PyconAU 2012: Testing and being lazy and stuff


Notes from a talk about testing Python web projects at Pycon AU 2012. Posted by Thomas Sutton on August 18, 2012

Diminishing returns on quality assurance activity. We, as engineers, need to try to “hack the graph” and do more with less.

Reference to Terry Pratchett, Moving Images. Not just doing nothing, actively investment in future laziness.

Works in Mozilla Services on Mozilla Sync Server.

WebTest

Provides a WSGI interface for humans. Wraps a WSGI application and provides a nice interface. Good for functional test of a WSGI application, not so much for unit tests.

WSGIProxy

Wrap a HTTP target as a WSGI application. Then you can wrap this in WebTest and run your functional tests from above and run them against your live service.

This is great for deployment testing and you get it for free!

FunkLoad

Really good tool for load testing, but it wants us to invest in it completely as a stand-alone tool. We wind-up repeating much the same code against a slightly different API.
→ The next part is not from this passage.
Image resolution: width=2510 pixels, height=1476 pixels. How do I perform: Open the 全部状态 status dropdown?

Using a dedicated tool for load testing is very important, dedicated tools will take account of ramp-up and ramp-down to make sure measurements are reliable, etc.

Reports, differential reports (how did a change impact performance),

Tools

  1. WebTest
  2. FunkLoad
  3. Web server

or maybe

  1. FunkLoad
  2. WSGI intercept
  3. In-process WSGI app

This post was published on August 18, 2012 and last modified on January 26, 2024. It is tagged with: event, PyconAU 2012, Python, performance.